Electronics > Projects, Designs, and Technical Stuff
Digital audio protocol for 100M copper
<< < (10/14) > >>
nctnico:

--- Quote from: ogden on December 11, 2018, 07:44:07 pm ---
--- Quote from: nctnico on December 11, 2018, 06:20:24 pm ---RS485 is fine. The resilience depends on the chip, speed and external overvoltage protection you add. An RS485 driver can be used with a transformer too and if the bitrates aren't too high then any cheap ethernet transformer or telecom transformer will do. Unfortunately ISDN and many other analog telephone chips which where real gems for these kind of systems are obsolete so I think you have to roll your own. But it doesn't have to be complicated. A small CPLD capable of detecting a pre-amble, shift in 16 bits (8 bit ulaw/alaw audio, 8 bit digital I/O) and do a CRC check and a codec chip is all you need.

--- End quote ---

No need to invent anything new here. Perfect match is AES/EBU balanced digital audio interface. Low cost version would be S/PDIF over twisted pair. I would use S/PDIF peripheral SPDIFRX of STM32F4/F7/H7 Series microcontroller with RS422 transceivers. Further info: ST application note AN5073

--- End quote ---
But is there room for digital I/O in such a stream? If yes, then it would be a good solution for the OP's system indeed.
nfmax:
This application sounds almost like a network of Door Entry phones. Loud speaking, weather-resistant VoIP entry phones are commercially available - would it be possible to base a solution on their use? Then your CAT5 would be running plain old TCP/IP over Ethernet. Plenty of bandwidth for audio with enough left over for control. You could even put a tablet display at each outstation if you really want, running a browser in kiosk mode. Upsell!
T3sl4co1l:
The other robust option would be any industrial network: CAN, LIN, Modbus, Profibus, etc. (several of which are a protocol layer that runs on any physical layer, or can tunnel through another..).
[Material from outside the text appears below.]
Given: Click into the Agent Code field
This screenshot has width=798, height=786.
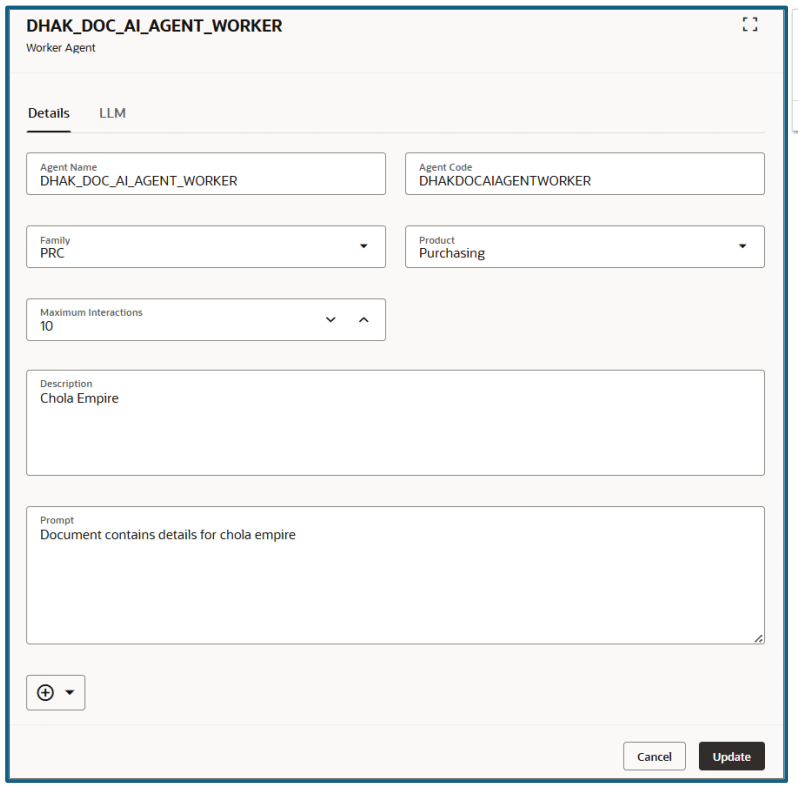Looking at the screenshot, I should pos(584,181).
CAN is a multidrop network, which would be nice, but it would have to run damn fast (way faster than practical) to serve even a few boxes at once.  And they're not described as chained (though that might make installation easier, if changing the topology is an option?), so that's no help.

RS-485 is quite robust, but you may need to provide isolation, and that drives up the cost.

Ethernet would then be the cheapest isolated option, and again, you can use it on a pretty low level, no PC needed -- it may not be as well supported at this level in terms of available tools to work with it (e.g., if you aren't using IP, then you aren't going to get anything into a PC expecting an IP address..), but that's really not much different from RS-485 where you're building your own protocol and stack completely from scratch!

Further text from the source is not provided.